• _What to produce_
Count the lines in the data that contain the string "pixels" with matching case, and give only that number.

Entries on where items appear
▼

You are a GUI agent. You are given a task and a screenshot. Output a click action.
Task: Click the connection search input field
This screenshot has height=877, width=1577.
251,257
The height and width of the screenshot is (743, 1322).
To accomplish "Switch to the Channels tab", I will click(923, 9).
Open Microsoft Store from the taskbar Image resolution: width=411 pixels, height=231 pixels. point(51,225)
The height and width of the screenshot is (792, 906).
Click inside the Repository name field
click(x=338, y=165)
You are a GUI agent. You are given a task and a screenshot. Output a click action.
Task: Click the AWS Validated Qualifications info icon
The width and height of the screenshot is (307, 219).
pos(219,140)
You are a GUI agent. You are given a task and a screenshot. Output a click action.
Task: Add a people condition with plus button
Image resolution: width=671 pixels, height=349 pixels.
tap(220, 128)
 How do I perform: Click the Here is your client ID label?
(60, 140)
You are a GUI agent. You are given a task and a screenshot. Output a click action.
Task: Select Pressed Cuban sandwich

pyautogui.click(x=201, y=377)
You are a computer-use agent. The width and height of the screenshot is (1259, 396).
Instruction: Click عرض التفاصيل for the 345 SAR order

▲

• _Complete response_
2